Our small group training went well this morning. Yates definitely needed a taunt lead. 
We were picked up and left the ranch at about 8:45. Just as it was starting to warm up.


----------



## Wayne Nutt (Jan 10, 2010)

Yates six months


----------



## Wayne Nutt (Jan 10, 2010)

FF clicked with Yates this morning. Video tomorrow on table and then move to ground.


----------



## Tobias (Aug 31, 2015)

- I was a lot concerned Yates was going to bite your face on the first toe hitch video.


----------



## Wayne Nutt (Jan 10, 2010)

Tomorrow I will start my big circle on the ground for more walking ff.

When you first start ff you have to be agile.


----------



## Jesus Ochoa (Apr 10, 2018)

Wayne Nutt said:


> Tomorrow I will start my big circle on the ground for more walking ff.
> 
> When you first start ff you have to be agile.

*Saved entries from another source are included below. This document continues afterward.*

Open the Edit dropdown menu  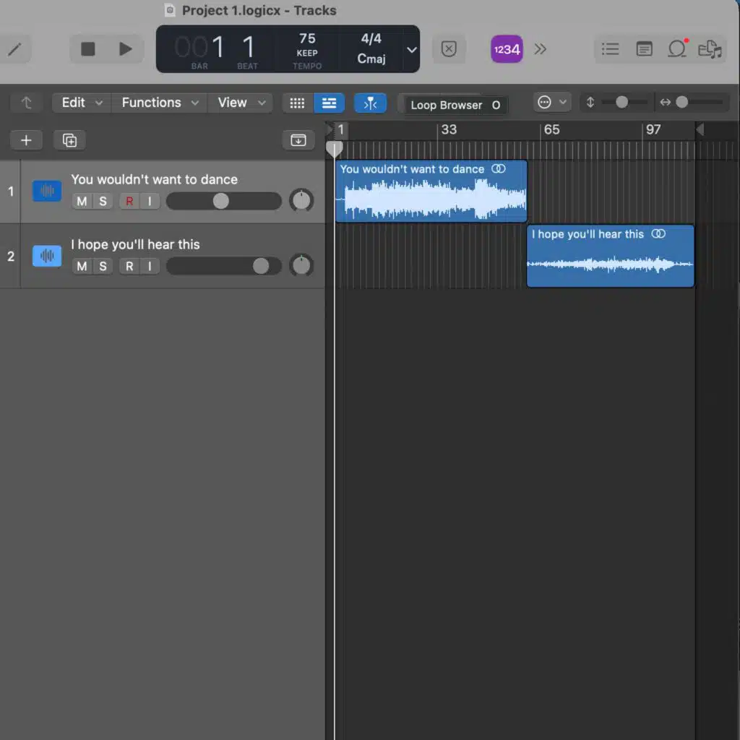pos(81,103)
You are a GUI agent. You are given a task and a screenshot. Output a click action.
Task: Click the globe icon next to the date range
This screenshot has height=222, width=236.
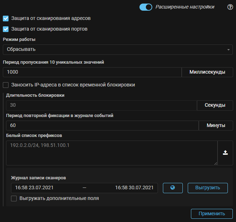(x=172, y=187)
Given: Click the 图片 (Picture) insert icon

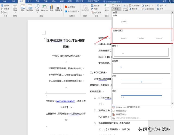Looking at the screenshot, I should click(x=23, y=10).
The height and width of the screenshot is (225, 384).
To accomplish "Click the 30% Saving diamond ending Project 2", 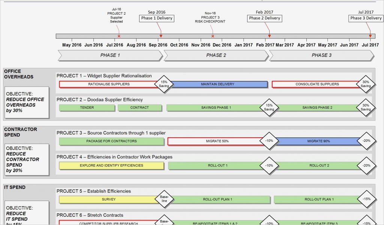I will [x=366, y=108].
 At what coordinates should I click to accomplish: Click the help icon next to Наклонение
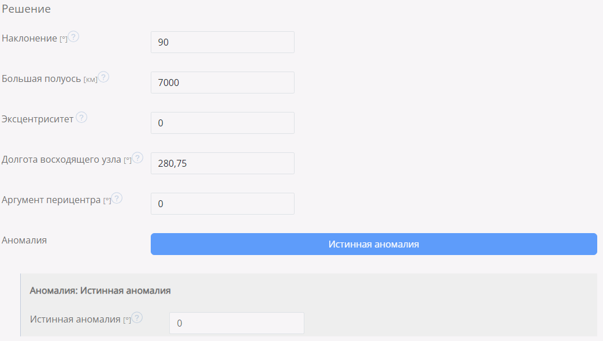(74, 37)
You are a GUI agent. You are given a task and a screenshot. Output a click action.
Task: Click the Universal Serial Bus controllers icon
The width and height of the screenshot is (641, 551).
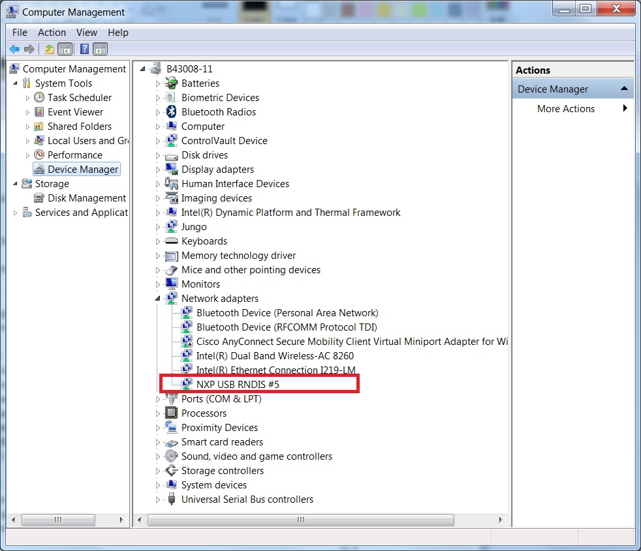click(172, 499)
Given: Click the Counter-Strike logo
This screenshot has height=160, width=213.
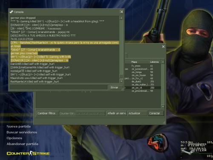Looking at the screenshot, I should (28, 153).
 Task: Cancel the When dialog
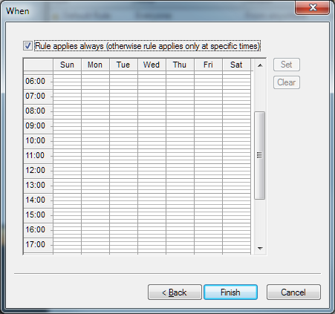[x=293, y=292]
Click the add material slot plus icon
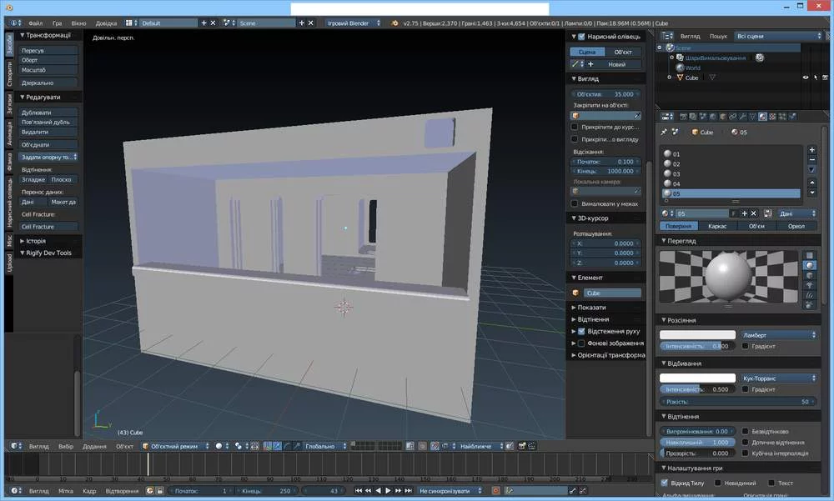This screenshot has width=834, height=501. click(x=812, y=149)
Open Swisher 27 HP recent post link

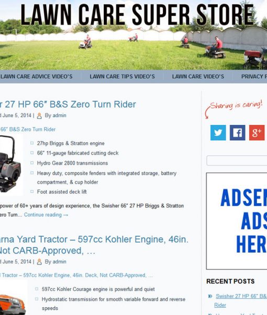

Yates is moving right along.


----------



## RositaSchaefer (Aug 12, 2021)

Hey! This is a real find. You have very interesting training videos. I will train my shepherd in the same way.
Good luck in training!


----------



## Wayne Nutt (Jan 10, 2010)

Some may remember Howard Neimi. Sadly he passed a few years ago. He was a very knowledgeable dog trainer and helped me a lot. He told me on walking ff there will be a day when the dog stops thinking this is fun and will refuse. And you have to work you way through this bump in the road. Today I hit that day. I turned off the video as it got pretty rough for a bit. I ended on positive note and we'lll see how tomorrow goes.


----------



## Wayne Nutt (Jan 10, 2010)

Day 2 of stick fetch. All went well. This is not my best video. I couldn't get the captions in sync with the video.
We're ready to move on to three handed casting.
In the field he is loose lead steady on BB and winger tossed dokken on both land and water. He delivers to hand mostly. Ducks coming soon. I need to get some videos.


----------



## Wayne Nutt (Jan 10, 2010)

Start three handed casting. Another five sessions or so to flush this out and then ecollar conditioning.
I also forced on ducks yesterday and refreshed this morning.


----------



## Wayne Nutt (Jan 10, 2010)

Continuation of simple casting. Three bumpers out and working on prevent shopping.
I'm getting much better eye contact. But lazy sit has reappeared.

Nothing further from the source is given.